Source records

- - - - - - -

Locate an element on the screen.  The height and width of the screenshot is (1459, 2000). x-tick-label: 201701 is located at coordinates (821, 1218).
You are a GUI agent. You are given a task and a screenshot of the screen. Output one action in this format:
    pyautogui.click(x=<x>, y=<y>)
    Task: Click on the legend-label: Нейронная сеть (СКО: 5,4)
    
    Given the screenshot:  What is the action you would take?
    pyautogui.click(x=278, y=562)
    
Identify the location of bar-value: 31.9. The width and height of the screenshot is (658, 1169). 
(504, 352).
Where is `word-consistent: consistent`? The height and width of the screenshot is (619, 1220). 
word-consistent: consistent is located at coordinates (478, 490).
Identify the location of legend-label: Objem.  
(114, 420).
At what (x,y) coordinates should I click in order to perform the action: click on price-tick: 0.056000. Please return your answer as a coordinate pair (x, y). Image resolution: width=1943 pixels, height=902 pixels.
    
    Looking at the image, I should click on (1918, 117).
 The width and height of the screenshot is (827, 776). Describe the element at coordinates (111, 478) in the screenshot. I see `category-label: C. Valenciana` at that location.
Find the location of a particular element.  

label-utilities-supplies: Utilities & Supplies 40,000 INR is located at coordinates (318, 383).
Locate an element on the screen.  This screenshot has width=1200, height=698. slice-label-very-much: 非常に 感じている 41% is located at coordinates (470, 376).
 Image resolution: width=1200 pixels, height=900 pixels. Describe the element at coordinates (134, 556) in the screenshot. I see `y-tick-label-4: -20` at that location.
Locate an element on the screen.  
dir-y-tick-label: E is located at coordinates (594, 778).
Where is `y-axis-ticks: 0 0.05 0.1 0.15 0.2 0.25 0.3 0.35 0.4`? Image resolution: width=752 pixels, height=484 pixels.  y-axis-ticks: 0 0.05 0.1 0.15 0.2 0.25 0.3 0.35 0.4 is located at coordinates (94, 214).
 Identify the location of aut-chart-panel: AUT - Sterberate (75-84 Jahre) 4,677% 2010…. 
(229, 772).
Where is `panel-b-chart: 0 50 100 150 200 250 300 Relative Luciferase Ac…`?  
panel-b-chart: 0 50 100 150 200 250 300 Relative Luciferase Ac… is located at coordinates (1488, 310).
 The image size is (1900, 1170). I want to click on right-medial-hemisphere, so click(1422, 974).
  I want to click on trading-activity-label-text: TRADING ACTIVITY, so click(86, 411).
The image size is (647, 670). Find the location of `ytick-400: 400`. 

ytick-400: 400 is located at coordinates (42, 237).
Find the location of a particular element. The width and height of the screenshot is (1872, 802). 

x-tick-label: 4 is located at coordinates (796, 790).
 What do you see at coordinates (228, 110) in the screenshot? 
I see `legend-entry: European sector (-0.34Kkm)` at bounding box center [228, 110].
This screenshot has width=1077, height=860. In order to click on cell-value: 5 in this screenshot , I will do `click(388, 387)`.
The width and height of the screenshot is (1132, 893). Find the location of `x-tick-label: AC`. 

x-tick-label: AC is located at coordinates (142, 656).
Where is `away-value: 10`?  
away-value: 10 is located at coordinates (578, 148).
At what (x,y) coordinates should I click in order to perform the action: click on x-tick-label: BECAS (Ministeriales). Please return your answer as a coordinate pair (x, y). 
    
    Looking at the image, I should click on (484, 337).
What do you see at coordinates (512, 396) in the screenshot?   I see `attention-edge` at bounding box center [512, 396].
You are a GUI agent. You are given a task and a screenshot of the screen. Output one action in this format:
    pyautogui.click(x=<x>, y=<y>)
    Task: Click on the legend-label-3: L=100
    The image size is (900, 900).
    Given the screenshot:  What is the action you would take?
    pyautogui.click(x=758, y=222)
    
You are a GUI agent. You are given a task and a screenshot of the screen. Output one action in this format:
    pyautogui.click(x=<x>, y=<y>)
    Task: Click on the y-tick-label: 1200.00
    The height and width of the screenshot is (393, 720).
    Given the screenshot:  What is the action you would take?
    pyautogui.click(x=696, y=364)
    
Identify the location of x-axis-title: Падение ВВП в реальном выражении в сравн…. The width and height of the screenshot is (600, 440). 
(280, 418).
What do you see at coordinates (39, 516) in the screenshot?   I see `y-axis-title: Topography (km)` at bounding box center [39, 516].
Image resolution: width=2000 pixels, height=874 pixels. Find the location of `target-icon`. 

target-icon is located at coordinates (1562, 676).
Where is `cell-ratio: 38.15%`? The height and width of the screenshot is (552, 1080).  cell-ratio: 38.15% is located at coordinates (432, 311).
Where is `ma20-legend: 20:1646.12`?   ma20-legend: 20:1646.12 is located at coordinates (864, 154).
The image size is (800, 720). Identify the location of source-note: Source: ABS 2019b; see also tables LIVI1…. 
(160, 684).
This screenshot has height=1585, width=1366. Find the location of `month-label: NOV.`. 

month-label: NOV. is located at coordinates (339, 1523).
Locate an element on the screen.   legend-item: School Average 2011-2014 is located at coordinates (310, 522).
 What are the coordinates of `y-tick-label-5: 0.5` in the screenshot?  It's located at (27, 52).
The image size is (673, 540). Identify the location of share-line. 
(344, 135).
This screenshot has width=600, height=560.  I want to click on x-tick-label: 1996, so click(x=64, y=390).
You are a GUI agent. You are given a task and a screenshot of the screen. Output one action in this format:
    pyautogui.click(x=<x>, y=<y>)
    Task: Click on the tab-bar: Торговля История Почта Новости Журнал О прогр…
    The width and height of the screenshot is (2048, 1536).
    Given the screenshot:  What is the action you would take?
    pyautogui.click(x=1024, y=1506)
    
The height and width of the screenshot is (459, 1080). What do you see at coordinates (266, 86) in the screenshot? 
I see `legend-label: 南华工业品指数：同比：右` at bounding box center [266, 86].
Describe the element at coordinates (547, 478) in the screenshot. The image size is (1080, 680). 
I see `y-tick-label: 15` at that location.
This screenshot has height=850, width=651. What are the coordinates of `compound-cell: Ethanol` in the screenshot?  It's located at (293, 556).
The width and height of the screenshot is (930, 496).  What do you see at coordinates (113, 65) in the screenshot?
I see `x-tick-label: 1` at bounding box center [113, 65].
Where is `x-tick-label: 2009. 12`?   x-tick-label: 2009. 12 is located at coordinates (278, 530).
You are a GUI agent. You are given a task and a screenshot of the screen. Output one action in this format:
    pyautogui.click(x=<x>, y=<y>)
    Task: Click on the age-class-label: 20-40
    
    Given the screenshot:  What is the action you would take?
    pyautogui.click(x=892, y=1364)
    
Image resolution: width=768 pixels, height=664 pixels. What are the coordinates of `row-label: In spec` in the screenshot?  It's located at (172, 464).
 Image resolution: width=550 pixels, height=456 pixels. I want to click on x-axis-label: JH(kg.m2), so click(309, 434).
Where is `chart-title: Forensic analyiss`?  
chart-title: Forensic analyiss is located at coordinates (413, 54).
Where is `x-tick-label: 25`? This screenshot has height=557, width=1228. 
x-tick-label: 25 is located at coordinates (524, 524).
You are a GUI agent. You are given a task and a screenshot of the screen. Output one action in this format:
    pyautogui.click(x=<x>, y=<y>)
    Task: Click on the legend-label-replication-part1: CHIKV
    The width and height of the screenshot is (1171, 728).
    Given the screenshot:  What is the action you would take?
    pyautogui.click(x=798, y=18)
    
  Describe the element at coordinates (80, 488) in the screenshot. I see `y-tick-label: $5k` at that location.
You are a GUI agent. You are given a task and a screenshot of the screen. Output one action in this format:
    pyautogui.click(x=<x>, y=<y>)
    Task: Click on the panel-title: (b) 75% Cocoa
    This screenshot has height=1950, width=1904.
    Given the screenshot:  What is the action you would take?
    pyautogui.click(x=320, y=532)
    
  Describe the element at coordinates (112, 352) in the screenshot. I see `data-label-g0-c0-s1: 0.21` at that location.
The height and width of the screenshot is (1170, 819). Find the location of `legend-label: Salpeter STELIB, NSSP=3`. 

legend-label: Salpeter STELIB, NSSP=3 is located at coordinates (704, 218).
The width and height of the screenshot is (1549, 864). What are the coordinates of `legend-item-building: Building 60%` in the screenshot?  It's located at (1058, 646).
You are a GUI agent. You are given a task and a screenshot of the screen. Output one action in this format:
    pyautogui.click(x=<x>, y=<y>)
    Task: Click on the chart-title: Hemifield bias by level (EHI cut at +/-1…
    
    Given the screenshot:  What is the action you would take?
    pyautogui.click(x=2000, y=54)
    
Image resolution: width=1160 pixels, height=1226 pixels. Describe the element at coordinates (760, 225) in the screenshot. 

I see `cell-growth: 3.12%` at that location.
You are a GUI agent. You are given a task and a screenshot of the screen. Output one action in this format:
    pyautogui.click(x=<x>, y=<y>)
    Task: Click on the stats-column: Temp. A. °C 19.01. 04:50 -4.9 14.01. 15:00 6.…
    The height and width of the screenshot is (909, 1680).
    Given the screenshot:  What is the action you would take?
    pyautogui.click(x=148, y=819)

- - - - - - -

**Task directions:**
Can you copy word for word the lines of the records that start with the line containing "Image resolution: width=768" and run through the line containing "The width and height of the screenshot is (1549, 864).", with both of those lines included?

**Your response:**
Image resolution: width=768 pixels, height=664 pixels. What are the coordinates of `row-label: In spec` in the screenshot?  It's located at (172, 464).
 Image resolution: width=550 pixels, height=456 pixels. I want to click on x-axis-label: JH(kg.m2), so click(309, 434).
Where is `chart-title: Forensic analyiss`?  
chart-title: Forensic analyiss is located at coordinates (413, 54).
Where is `x-tick-label: 25`? This screenshot has height=557, width=1228. 
x-tick-label: 25 is located at coordinates (524, 524).
You are a GUI agent. You are given a task and a screenshot of the screen. Output one action in this format:
    pyautogui.click(x=<x>, y=<y>)
    Task: Click on the legend-label-replication-part1: CHIKV
    The width and height of the screenshot is (1171, 728).
    Given the screenshot:  What is the action you would take?
    pyautogui.click(x=798, y=18)
    
  Describe the element at coordinates (80, 488) in the screenshot. I see `y-tick-label: $5k` at that location.
You are a GUI agent. You are given a task and a screenshot of the screen. Output one action in this format:
    pyautogui.click(x=<x>, y=<y>)
    Task: Click on the panel-title: (b) 75% Cocoa
    This screenshot has height=1950, width=1904.
    Given the screenshot:  What is the action you would take?
    pyautogui.click(x=320, y=532)
    
  Describe the element at coordinates (112, 352) in the screenshot. I see `data-label-g0-c0-s1: 0.21` at that location.
The height and width of the screenshot is (1170, 819). Find the location of `legend-label: Salpeter STELIB, NSSP=3`. 

legend-label: Salpeter STELIB, NSSP=3 is located at coordinates (704, 218).
The width and height of the screenshot is (1549, 864). What are the coordinates of `legend-item-building: Building 60%` in the screenshot?  It's located at (1058, 646).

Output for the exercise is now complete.